An in-depth report into the 2015 reform of the UK pensions landscape has said the introduction of pensions freedoms has made the retirement market more complex and ultimately detrimental to consumers.

The Pensions Institute report into the reforms (46 page / 258KB PDF) said the retirement savings industry was struggling to adapt to regulatory and technological change. It said the impact of regulation on life companies had been to reduce consumer choice, with fewer products available.

The report said providers seeking to retain a risk-based model were under increasing regulatory pressure and this had encouraged the adoption of an asset management ‘capital-lite’ model. The European Solvency II directive had also contributed to this adoption. The report noted this shift limited choice as fewer insurers operated in this area.
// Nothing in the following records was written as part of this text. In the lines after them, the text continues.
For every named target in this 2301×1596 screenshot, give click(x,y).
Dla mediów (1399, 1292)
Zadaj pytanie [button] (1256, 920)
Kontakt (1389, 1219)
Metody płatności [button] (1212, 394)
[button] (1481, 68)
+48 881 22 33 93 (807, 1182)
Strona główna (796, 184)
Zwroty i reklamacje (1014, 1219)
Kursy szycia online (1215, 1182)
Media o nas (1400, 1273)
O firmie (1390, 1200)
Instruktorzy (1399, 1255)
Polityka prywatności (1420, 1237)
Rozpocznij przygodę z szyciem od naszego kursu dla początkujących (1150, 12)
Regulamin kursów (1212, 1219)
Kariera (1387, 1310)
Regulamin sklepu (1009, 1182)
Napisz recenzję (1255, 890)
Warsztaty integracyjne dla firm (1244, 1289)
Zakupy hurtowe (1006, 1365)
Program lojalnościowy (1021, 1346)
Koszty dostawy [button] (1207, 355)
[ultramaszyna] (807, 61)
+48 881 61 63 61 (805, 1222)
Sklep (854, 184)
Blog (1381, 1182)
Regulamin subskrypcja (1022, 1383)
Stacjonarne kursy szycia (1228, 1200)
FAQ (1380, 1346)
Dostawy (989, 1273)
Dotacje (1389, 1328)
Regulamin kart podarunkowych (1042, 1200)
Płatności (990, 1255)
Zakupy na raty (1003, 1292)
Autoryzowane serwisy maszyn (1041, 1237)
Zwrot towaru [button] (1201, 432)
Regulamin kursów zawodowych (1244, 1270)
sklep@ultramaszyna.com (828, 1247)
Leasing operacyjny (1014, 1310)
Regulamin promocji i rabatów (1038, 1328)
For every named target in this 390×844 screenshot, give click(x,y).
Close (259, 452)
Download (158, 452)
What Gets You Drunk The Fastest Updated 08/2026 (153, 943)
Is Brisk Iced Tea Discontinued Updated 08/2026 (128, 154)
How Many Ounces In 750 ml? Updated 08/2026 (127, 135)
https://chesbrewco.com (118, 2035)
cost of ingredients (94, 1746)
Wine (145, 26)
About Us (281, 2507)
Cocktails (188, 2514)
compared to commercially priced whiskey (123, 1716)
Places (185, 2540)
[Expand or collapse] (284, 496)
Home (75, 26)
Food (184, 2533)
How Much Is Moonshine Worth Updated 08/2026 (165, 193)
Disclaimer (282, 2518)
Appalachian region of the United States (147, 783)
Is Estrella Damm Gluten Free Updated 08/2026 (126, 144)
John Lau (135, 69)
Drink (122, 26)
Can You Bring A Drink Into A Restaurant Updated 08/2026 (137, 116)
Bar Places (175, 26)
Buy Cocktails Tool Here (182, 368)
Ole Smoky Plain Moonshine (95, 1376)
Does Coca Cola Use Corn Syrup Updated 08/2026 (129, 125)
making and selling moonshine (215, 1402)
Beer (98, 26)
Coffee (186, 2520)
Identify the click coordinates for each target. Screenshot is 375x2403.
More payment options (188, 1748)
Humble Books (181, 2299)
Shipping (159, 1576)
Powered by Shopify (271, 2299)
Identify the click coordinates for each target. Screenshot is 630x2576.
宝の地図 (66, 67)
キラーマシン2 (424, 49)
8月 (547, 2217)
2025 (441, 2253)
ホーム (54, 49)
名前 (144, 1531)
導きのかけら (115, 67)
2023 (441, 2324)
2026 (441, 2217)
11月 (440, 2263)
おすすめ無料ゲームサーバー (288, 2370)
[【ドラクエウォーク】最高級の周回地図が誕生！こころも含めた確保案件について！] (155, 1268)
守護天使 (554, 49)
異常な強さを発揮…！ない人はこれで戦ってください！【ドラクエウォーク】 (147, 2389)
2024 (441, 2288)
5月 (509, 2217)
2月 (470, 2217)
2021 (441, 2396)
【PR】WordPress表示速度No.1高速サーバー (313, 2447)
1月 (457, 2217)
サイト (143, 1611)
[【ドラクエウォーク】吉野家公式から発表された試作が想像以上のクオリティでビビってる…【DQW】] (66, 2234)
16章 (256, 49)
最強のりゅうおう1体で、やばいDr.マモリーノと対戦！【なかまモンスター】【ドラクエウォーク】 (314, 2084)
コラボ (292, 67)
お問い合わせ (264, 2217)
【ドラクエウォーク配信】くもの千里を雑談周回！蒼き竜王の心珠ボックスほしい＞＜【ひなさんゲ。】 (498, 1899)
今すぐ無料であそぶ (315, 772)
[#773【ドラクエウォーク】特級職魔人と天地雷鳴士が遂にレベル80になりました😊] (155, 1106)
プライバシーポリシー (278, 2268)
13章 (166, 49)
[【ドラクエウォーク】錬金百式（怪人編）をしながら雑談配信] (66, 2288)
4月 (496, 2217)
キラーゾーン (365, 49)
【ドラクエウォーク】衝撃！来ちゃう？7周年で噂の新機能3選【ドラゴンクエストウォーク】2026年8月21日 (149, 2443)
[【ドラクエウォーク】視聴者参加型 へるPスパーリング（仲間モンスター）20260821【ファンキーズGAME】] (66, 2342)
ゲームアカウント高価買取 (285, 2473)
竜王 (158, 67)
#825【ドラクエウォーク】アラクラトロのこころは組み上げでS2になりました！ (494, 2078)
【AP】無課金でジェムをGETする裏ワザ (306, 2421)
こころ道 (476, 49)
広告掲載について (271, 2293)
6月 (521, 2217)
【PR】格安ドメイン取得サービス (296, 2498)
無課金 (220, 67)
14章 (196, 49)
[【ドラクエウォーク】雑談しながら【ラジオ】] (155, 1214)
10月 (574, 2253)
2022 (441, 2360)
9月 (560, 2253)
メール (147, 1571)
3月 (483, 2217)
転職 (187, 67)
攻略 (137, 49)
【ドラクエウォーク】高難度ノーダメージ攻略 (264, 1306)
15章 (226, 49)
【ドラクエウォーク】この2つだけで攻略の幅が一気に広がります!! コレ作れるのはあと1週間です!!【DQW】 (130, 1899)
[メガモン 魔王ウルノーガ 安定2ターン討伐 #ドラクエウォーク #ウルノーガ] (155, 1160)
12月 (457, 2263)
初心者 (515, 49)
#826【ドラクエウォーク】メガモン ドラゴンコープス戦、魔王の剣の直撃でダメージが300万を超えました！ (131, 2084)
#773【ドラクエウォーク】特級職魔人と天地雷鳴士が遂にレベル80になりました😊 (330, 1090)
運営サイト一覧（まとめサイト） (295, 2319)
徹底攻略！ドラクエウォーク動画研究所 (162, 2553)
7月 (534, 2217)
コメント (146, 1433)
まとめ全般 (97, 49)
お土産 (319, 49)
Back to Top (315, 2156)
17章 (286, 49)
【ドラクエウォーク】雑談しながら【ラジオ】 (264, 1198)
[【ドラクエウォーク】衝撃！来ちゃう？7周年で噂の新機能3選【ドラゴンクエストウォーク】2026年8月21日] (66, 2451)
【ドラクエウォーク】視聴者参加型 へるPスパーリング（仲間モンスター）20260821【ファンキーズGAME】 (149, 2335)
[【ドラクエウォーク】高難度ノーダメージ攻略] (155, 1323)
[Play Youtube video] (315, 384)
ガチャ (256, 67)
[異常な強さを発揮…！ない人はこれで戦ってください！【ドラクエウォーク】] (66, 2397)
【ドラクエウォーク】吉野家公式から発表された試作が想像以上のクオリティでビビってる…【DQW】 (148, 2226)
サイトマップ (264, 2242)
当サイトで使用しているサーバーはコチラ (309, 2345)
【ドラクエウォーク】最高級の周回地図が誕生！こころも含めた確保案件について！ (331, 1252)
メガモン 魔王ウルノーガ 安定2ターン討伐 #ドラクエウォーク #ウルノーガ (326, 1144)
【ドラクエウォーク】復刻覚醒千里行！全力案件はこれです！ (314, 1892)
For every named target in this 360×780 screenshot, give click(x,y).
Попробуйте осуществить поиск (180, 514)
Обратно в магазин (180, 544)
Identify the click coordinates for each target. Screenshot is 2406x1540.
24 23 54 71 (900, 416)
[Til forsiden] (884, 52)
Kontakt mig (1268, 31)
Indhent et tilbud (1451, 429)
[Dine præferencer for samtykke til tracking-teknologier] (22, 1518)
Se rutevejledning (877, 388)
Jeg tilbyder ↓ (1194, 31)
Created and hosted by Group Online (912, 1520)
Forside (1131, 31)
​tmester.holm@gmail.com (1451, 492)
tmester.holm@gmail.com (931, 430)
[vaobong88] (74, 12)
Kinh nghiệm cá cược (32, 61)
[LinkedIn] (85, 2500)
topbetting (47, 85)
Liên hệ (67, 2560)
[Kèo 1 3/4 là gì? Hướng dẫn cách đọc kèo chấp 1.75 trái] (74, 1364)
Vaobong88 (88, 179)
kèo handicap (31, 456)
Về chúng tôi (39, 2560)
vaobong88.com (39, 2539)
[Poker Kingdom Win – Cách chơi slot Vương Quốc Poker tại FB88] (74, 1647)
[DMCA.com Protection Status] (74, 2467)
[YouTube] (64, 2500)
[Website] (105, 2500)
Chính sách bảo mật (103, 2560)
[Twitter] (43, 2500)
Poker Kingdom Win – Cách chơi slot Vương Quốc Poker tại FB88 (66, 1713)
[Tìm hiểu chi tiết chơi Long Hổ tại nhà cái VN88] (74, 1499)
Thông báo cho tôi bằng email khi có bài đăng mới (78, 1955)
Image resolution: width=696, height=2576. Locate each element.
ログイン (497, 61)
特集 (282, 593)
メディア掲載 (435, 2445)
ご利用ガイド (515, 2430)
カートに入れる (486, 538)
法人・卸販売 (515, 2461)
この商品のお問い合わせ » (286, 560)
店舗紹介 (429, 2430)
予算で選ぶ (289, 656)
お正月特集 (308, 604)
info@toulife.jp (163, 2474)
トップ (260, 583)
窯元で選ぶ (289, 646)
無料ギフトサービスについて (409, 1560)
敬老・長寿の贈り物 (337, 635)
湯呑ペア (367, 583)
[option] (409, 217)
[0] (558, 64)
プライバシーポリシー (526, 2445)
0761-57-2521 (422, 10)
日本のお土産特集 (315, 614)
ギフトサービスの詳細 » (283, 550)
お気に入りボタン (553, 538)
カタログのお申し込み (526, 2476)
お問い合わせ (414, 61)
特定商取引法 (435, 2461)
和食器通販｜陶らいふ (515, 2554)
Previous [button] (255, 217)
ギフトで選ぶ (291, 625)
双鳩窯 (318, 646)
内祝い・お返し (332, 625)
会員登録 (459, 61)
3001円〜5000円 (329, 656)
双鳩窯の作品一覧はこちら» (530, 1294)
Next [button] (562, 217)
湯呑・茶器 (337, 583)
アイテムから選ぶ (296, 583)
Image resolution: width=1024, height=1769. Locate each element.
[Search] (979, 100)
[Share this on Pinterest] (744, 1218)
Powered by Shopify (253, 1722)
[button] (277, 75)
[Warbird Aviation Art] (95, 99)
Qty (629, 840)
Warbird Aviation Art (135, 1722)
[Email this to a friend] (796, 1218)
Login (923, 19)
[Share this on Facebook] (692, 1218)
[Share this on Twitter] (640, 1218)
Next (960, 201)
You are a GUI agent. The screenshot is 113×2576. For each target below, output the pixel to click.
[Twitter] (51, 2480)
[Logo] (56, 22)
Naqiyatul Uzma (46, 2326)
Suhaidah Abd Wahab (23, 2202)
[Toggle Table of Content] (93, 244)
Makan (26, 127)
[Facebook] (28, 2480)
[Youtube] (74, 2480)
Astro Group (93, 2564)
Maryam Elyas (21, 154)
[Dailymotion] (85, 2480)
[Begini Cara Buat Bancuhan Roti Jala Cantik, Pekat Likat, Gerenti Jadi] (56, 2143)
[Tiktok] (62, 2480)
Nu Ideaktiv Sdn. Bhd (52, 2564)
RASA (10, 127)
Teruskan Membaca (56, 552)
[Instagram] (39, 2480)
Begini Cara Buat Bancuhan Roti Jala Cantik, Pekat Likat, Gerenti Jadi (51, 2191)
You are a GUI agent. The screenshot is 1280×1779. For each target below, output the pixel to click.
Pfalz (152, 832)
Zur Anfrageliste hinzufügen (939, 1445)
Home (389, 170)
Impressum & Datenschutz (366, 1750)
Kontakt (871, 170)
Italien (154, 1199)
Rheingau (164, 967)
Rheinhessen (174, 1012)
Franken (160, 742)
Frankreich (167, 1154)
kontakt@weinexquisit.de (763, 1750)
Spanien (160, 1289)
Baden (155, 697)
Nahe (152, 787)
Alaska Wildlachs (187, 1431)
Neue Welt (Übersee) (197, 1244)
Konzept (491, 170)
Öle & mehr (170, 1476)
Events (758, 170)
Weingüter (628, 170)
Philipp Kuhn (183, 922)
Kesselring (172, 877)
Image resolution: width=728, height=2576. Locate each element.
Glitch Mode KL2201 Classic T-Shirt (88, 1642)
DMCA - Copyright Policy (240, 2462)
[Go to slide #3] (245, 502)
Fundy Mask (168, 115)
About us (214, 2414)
The institute warned almost half of the UK working population remains without cover from auto-enrolment and there was a danger of auto-enrolment losing momentum if contribution hikes due in 2018 encouraged higher opt-out rates.

Although the institute noted technology was an essential component of the retirement market, it said quality varied significantly. The report added there was limited evidence of innovation and there was a need for universal adoption of standards across the retirement industry.

Many contributors to the report said UK regulation had moved “against the spirit of pension saving”, and that pensions freedoms were introduced without the infrastructure to provide proper consumer choice or protection.

Pensions expert Tom Barton of Pinsent Masons, the law firm behind Out-Law.com, said it was still “early days” for the retirement choice market.

“Defined benefit (DB) schemes and DB pensions still play a major role in many current retirees' plans,” Barton said. “Auto-enrolment schemes are not yet mature and pot sizes for retirees will often be relatively small. This has an impact on consumer demand and consequent product development.

“As clearer consumer demand emerges for specific types of needs and wants, we expect retirement products will emerge that satisfy those needs and wants. We’ll get there, but these things take time.  Providers were, after all, given only a limited amount of notice of freedom and choice and investment in developing a new suite of products takes time and money,” Barton said.

He said pensions freedoms had made financial planning more challenging for savers as the potential outcomes of retirement saving were broader than before. Barton said tax and regulatory changes also made life harder for individuals when planning how much to save and how to eventually use their pensions pots.

“There are arguments that freedom and choice energised pension saving, because savers like feeling in control of their savings. Quite whether the wider legislative, regulatory and tax regime encourages saving is very much open to question. The difficulty of saving compared with the ease of borrowing is certainly an interesting phenomenon,” Barton said.

“Regulation can help to promote saving but it may be innovation in the savings space that will really make the difference. The trick is to make saving as easy and, potentially, as rewarding a personal experience as spending,” Barton said.

The reforms to the UK pensions landscape came into force in April 2015, giving members of defined contribution schemes more freedom to access their savings when they turn 55. The House of Commons Work & Pensions Committee recently began an inquiry into the success and effectiveness of the 2015 reforms. The committee is looking particularly at how people are accessing pensions and whether they are taking adequate advice.

Meanwhile the UK's state-backed pensions scheme, the National Employment Savings Trust, asked for limits to be put on pensions freedoms to protect its members from losing retirement savings when it responded to the Financial Conduct Authority's retirement outcomes review.